Drei Berlinerinnen über strukturellen Rassismus, die AfD und rechten Terror.

Drei Berlinerinnen über strukturellen Rassismus, die AfD und Deutschlands Verantwortung für rechten Terror.

Leyla, Nil, Gamze*, sie alle sind in Deutschland geboren, zwei von ihnen besitzen einen deutschen Pass. Gehören sie hier dazu?

Gamze Doğan: Die Diskussion um Zugehörigkeiten ist überflüssig. Niemand sucht sich aus, wo er geboren wurde. Ich lebe hier und bin ein Teil dieser Gesellschaft, genauso wie jeder andere Mensch, dessen Vorfahren „immer schon“ in diesem Land gelebt haben. Es gibt viele von uns. Deutschland sollte sich langsam daran gewöhnen.

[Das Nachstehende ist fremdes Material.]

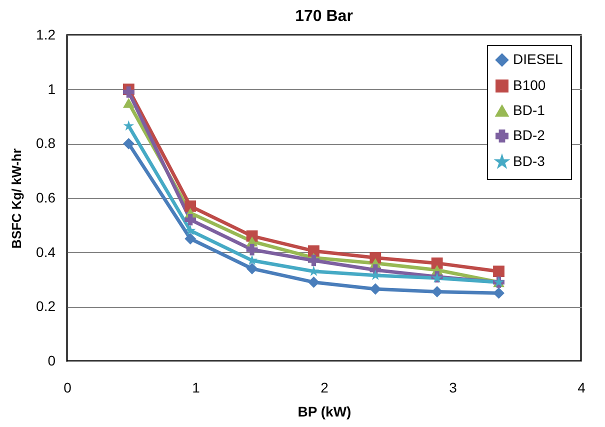 The width and height of the screenshot is (605, 427). I want to click on y-tick-label: 0.2, so click(46, 306).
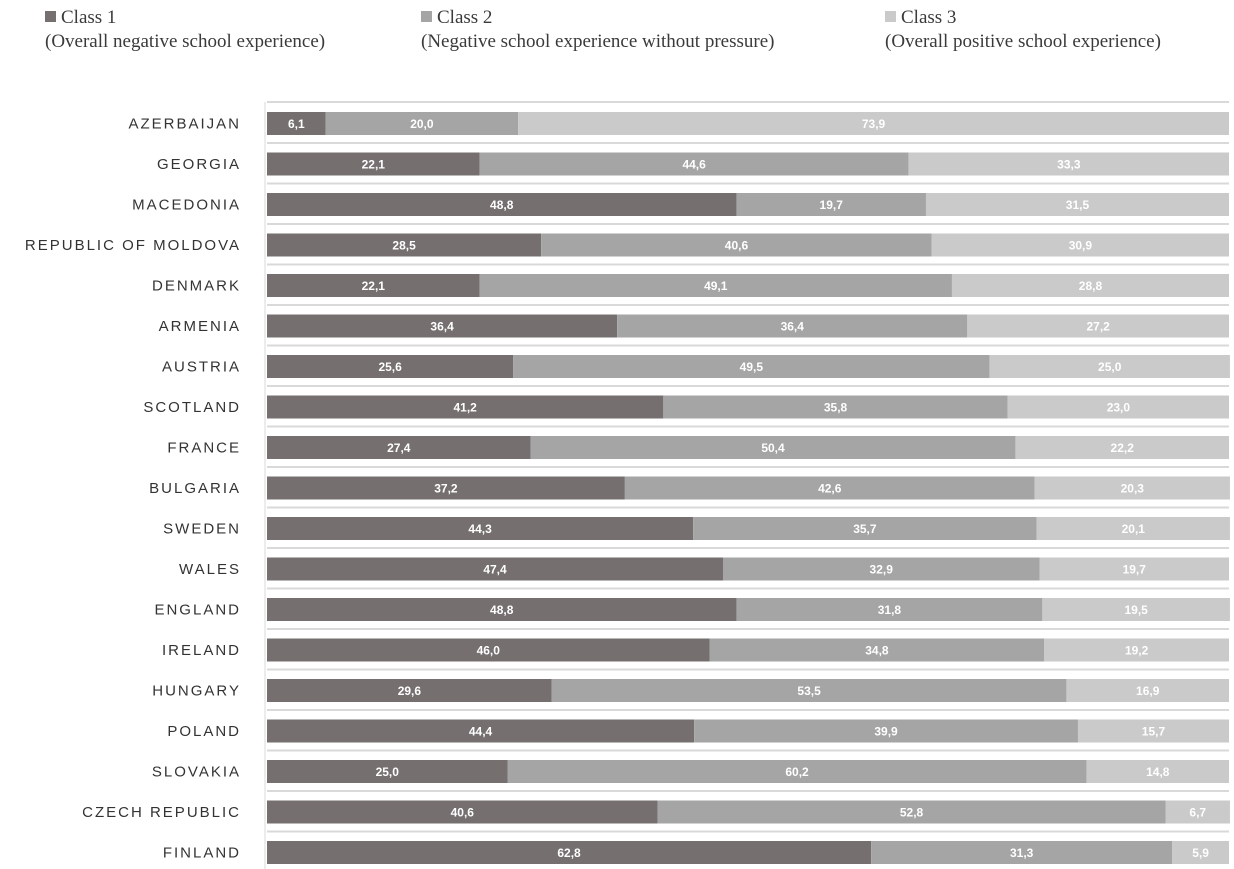 This screenshot has width=1234, height=869. I want to click on data-label: 5,9, so click(1200, 853).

Leyla Akpınar: Ich bin wütend darüber, dass wir immer wieder die gleichen Diskussionen führen. Das verletzt mich. Wir haben hart dafür gekämpft, als Mitglieder dieser Gesellschaft anerkannt zu werden.

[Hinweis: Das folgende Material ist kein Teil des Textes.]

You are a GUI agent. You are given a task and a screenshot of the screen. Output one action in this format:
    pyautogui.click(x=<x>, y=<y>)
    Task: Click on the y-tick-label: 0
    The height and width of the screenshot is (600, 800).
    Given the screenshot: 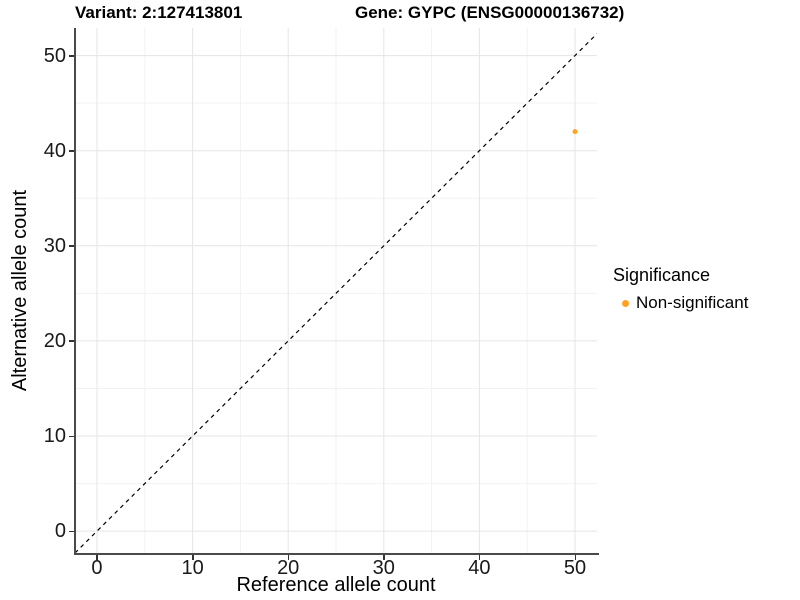 What is the action you would take?
    pyautogui.click(x=60, y=532)
    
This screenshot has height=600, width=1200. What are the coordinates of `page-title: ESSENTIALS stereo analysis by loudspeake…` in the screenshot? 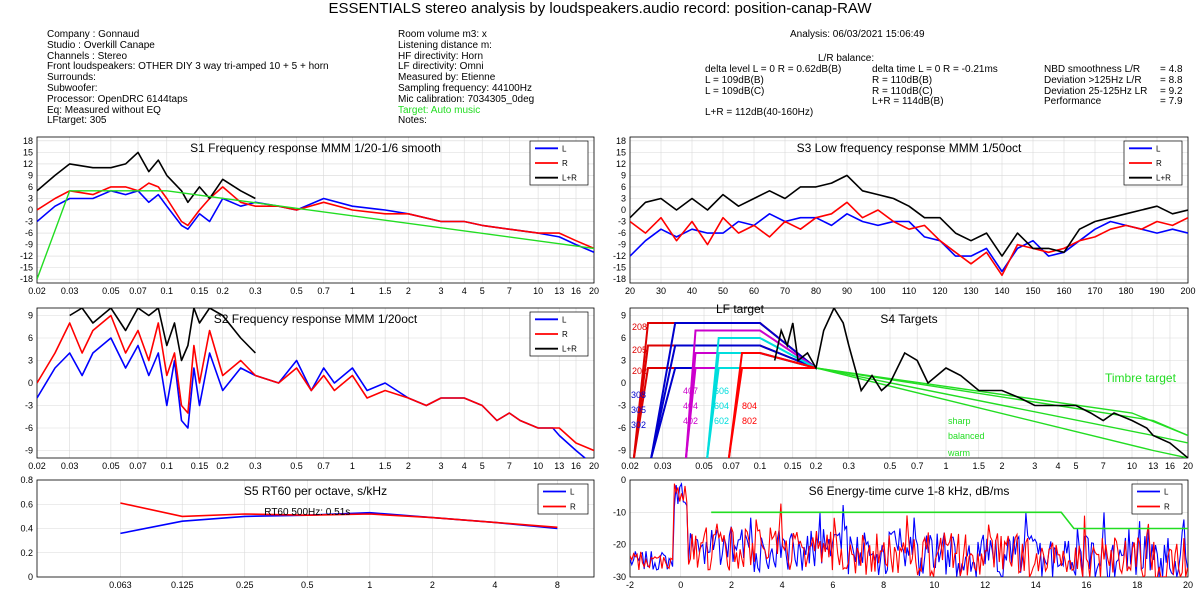 It's located at (600, 8).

Dennoch, du kannst einen akademischen Abschluss erwerben, dir eine Eigentumswohnung kaufen, einen Schrebergarten und einen sehr gut bezahlten Job haben. Aber deine Meinung zählt nicht.

Nil Çalışkan: Beim Blick in die Kommentarspalten in Zeitungen oder in den sozialen Medien bekomme ich schnell das Gefühl, dass ich niemals dazugehören werde. Ich muss mir immer wieder sagen, diese lauten, hässlichen rassistischen Stimmen repräsentieren nur eine Minderheit.

Was müsste sich nach Ihrer Meinung ändern?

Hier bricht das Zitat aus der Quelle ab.